Tax collection declines, target to be missed

The negative effects of the devastation caused by the floods has started showing on tax receipts.


Irshad Ansari August 18, 2010

ISLAMABAD: The negative effects of the devastation caused by the floods has started showing on tax receipts as only Rs24 billion have been collected during the first 16 days of August. The amount is Rs2 billion less than the tax collections recorded during the same period of the last fiscal year.

A senior official of the FBR told The Express Tribune that it has collected a total of Rs24 billion during the first 16 days of the current month, compared with Rs26 billion rupees collected in the first 16 days of August 2009.

Officials disclosed that the tax receipts by this time of the month should have been about Rs40 billion. The pace of tax receipts has slowed down due to the damage wreaked by the floods.

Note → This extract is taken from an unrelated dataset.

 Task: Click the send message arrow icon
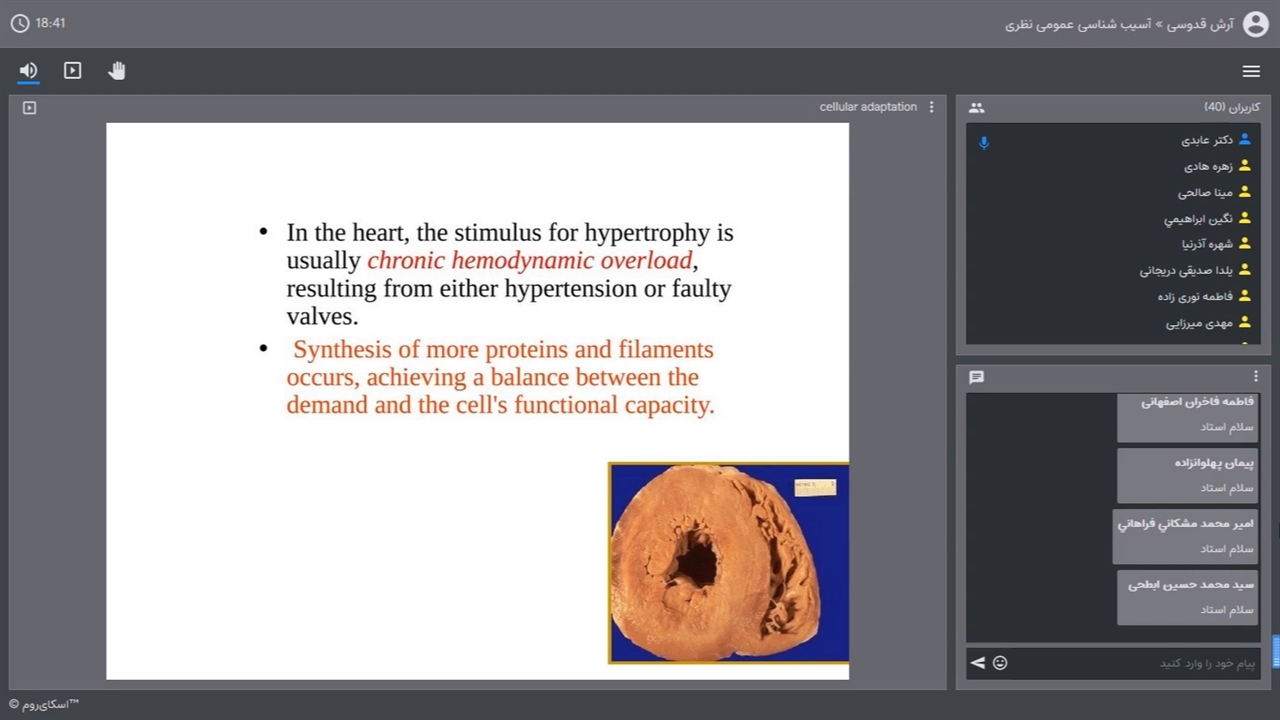point(978,663)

It has been learnt that the overall target set for the current month was set at Rs102.4 billion rupees but since only Rs24 billion have been recovered so far, the chances of the target being met are very slim.

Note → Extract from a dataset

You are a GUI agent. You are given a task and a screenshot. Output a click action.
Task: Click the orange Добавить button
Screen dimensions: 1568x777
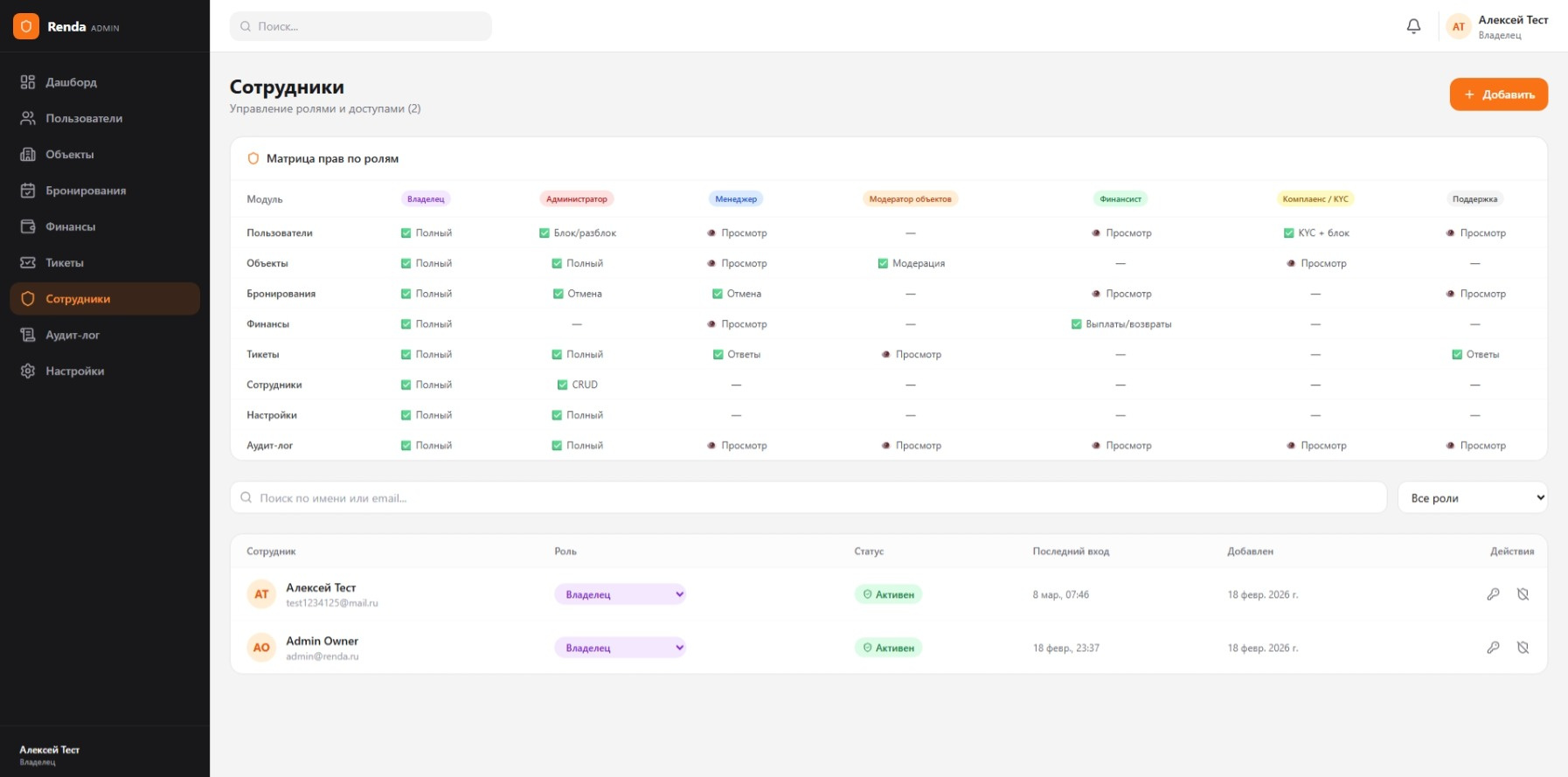click(x=1498, y=94)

Sources also said that the tax target for August was set with an addition of 18.8 per cent to that of the last year.

Of the total, the target of the direct tax (income tax) receipts was kept at Rs32 billion. Of the indirect taxes, Rs46 billion was the targeted collection in the form of sales tax and Rs12.4 billion in the shape of federal excise duty.

Flood surcharge

The Federal Bureau of Revenue (FBR) has decided that it will fix the rate of flood surcharge or flood duty in the light of the figures of the damages by the flood.

An official of the FBR said that after the statistics about the total damages caused by the floods will have been compiled, the amount of the additional revenue required will be estimated and the rate of flood duty or flood surcharge will be decided.

It has been learnt that the surcharge will not be levied on income but rather on the amount of tax deposited.

Published in The Express Tribune August 18th, 2010.